Kishimoto did have Kushina telling Naruto to find a girl like her and Minato thinking that Sakura was a lot like Kushina and apparently this was totally meaningless in the long run.

Really, it's possible that he planned for Naruto to end up with Sakura but changed his mind after tons of people begged him not to because Sakura is so ruined.


----------



## Addy (Oct 11, 2014)

The Faceless Man said:


> but they deleted my shitstorm paring thread that i had in the library...



i know but you still did it anyway, right?


----------



## The Faceless Man (Oct 11, 2014)

Addy said:


> i know but you still did it anyway, right?



enjoying the last days on NF.... what can i say 



Addy said:


> fuck, that sounds stupid now that i read it outloud
> 
> more reason to watch it
> 
> ...



watch the movie while being high with weed.
when the aliens appears you will be so fucking happy 100%

sai must get character development  and he can draw a spaceship 





Lork Le Mork said:


> so is this movie canon?



for the 1000 time said in this thread... yes.
you should read takL's posts...


----------



## Addy (Oct 11, 2014)

Lork Le Mork said:


> so is this movie canon?



i am told that kishi wrote it. then, i am told he gave ideas. then i am told he wrote some of it.

so i am not sure. 

wait a bit to see.


----------



## BlazingInferno (Oct 11, 2014)

An off-topic question: why are our usernames orange and sparkly?


----------



## Lork Le Mork (Oct 11, 2014)

The Faceless Man said:


> for the 1000 time said in this thread... yes.
> you should read takL's posts...



You say it with such certainty but Addy said he's not sure. Which is it??


----------



## ichihimelove (Oct 11, 2014)

Narutossss said:


> still doesn't prove it's not hinata. naruto, sakura even tenten have both mission and causal designs, that kimono is probably hinata's mission gear and she might also have a causal design, so until her sketches come out we would know for sure



First ,Tenten has one outfit and other is without her pants  (even in the website they don't indicate it as another outfit like Naruto and Sakura)

Second , about Hinata 
Did you see Hinata or any member of Hyuga clan wear gloves ? 
Did Hinata have second outfit in part 2 (manga) ? 

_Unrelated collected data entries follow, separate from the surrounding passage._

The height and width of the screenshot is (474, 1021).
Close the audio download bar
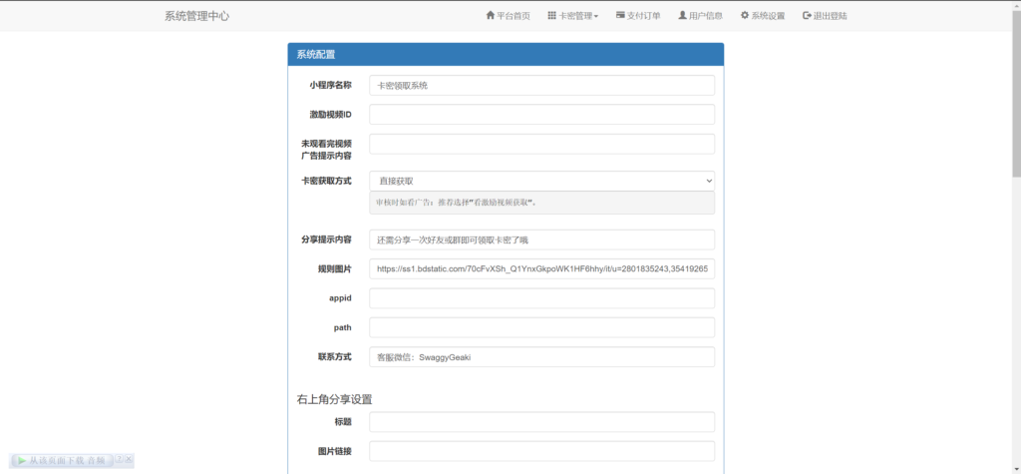click(129, 459)
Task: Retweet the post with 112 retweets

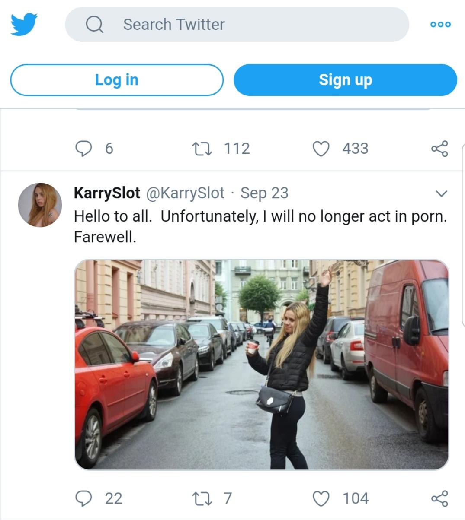Action: coord(202,149)
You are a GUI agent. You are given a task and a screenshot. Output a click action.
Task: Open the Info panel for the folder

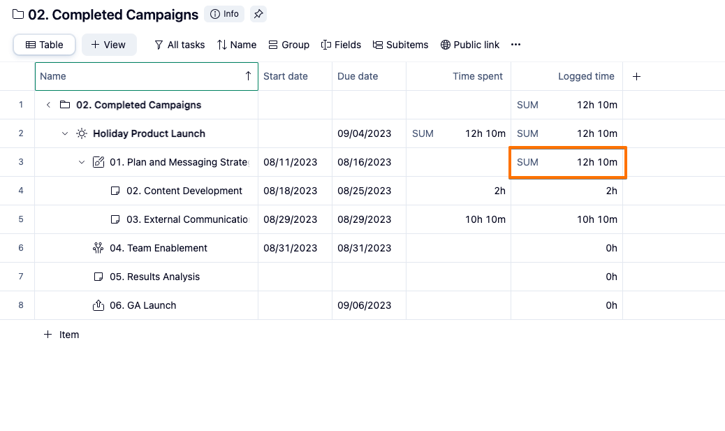224,14
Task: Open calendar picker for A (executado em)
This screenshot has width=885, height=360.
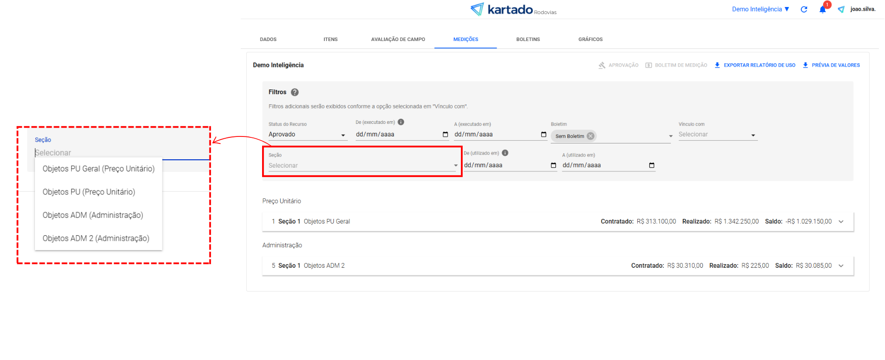Action: (x=544, y=135)
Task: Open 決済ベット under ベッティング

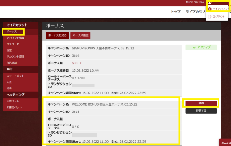Action: [13, 101]
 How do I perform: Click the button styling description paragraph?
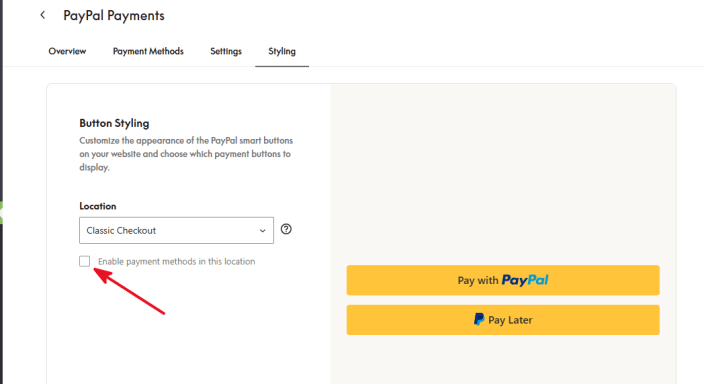coord(186,154)
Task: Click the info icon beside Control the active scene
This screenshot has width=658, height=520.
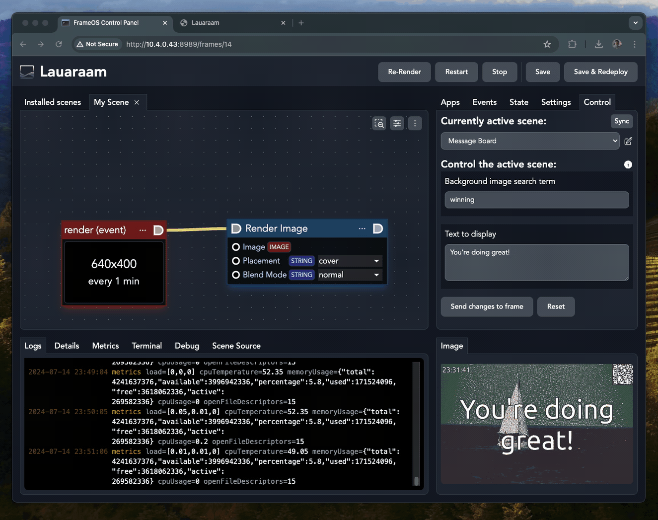Action: point(628,164)
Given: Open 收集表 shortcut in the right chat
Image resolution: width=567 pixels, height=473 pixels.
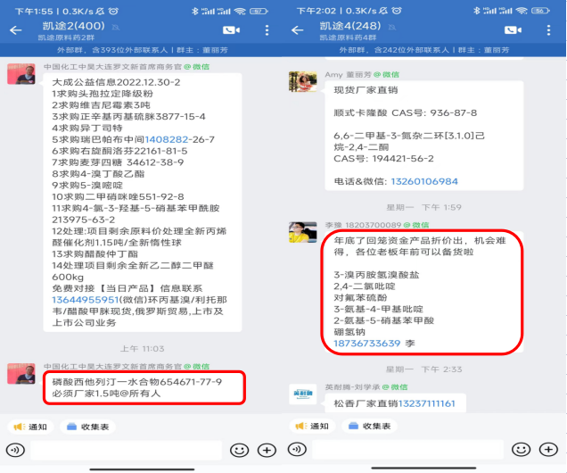Looking at the screenshot, I should pyautogui.click(x=370, y=427).
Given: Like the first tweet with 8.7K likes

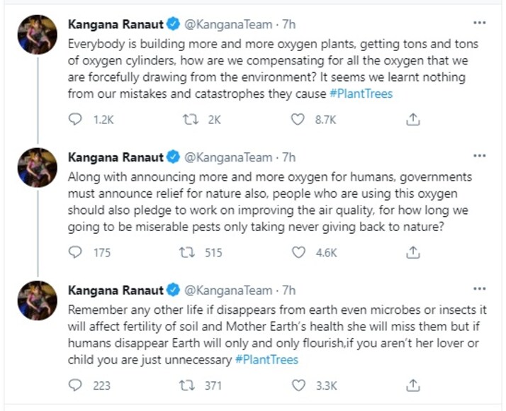Looking at the screenshot, I should click(298, 120).
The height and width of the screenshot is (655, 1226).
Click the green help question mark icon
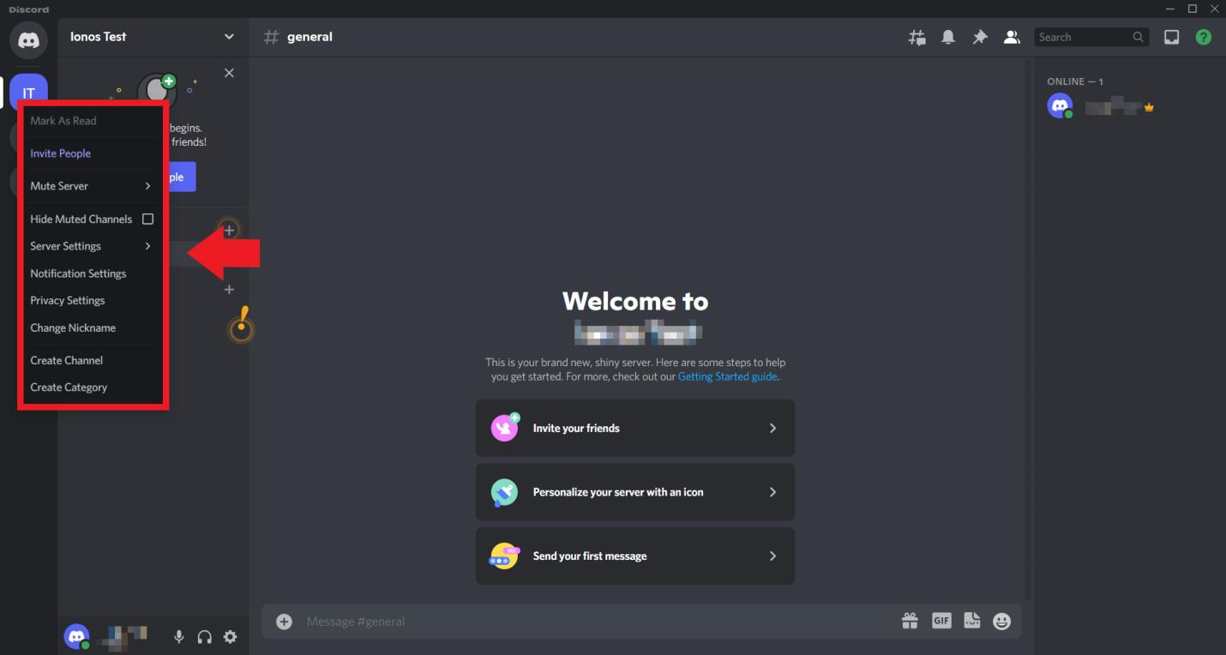(x=1204, y=37)
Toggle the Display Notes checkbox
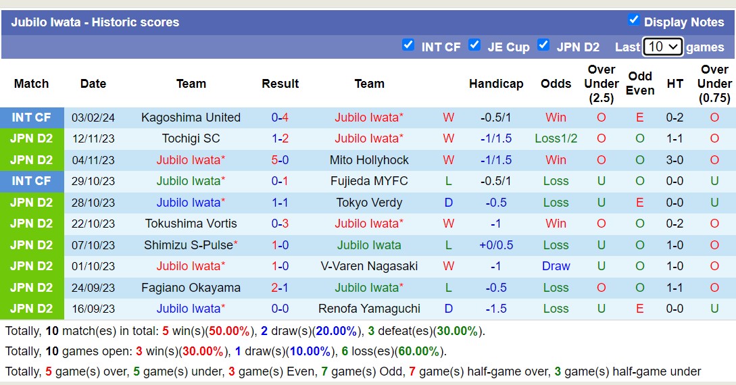Viewport: 736px width, 385px height. point(633,20)
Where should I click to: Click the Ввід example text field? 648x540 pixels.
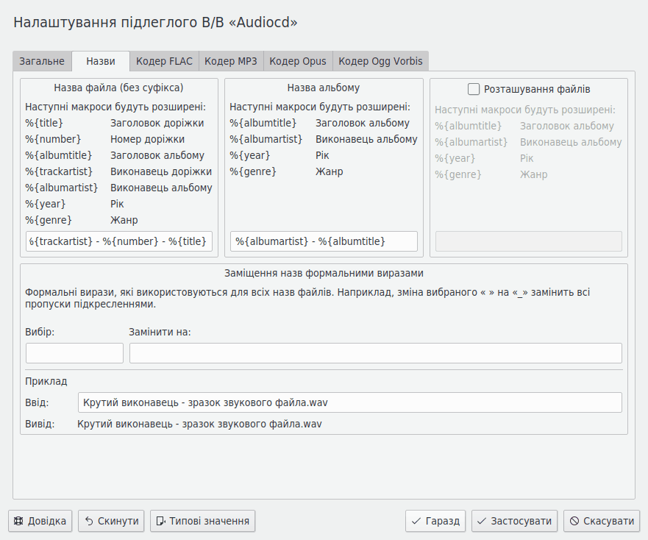point(349,402)
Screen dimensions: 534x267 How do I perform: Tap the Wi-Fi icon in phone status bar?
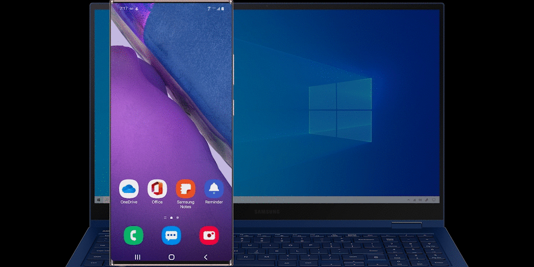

Naruto and Sakura are the only characters who have two outfits design in manga  
All characters include sasuke has one outfit design



Midaru said:


> I guess this manga couldn't end without some pairing battle.



battle for pairing !! 
I will run away 



ironblade_x1 said:


> Dibs on going first: NaruHina confirmed?????? First love?????


----------



## Addy (Oct 11, 2014)

The Faceless Man said:


> enjoying the last days on NF.... what can i say


seems legit 

still though, it is annoying 


> wtach the movie while being high with weed.
> when the aliens appears you will be so fucking happy 100%



meh, i wont watch it, by the time it is out on DVD, i will forget about it as with RTN :/ 

i will just be satisfied with the summaries and that will be the extent of it. it took me a year to watch that shit after it was released on dvd


----------



## Inuhanyou (Oct 11, 2014)

Marsala said:


> Kishimoto did have Kushina telling Naruto to find a girl like her and Minato thinking that Sakura was a lot like Kushina and apparently this was totally meaningless in the long run.
> 
> Really, it's possible that he planned for Naruto to end up with Sakura but changed his mind after tons of people begged him not to because Sakura is so ruined.



I dunno about all of that, but i do know that after the Kage Summit arc, it kinda destroyed Sakura's character, even more than she was being underutilized at that point. 

I don't think SS is going to happen at this juncture. If she didn't love Naruto, that's literally all that needed to be said. But apparently having her run after Sasuke for the entire series, and then reconfirm her inexplicable feelings turning her into even more of a joke was fine for no reason? He doesn't love her, so having her run after him instead of develop her own character was apparently something Kishimoto thought was a good idea?

And then you have Naruto playing Hinata back and forth with Sakura even till the end chapters, when it should have been obvious long before that that Naruto wasn't in with Sakura anymore if they were going to do NaruHina. Right after the confession Naruto should not have left her hanging for 300 chapters and instead actually confronted her about it. But nope, didn't even register, making her emotions a joke, and trivializing everything she did.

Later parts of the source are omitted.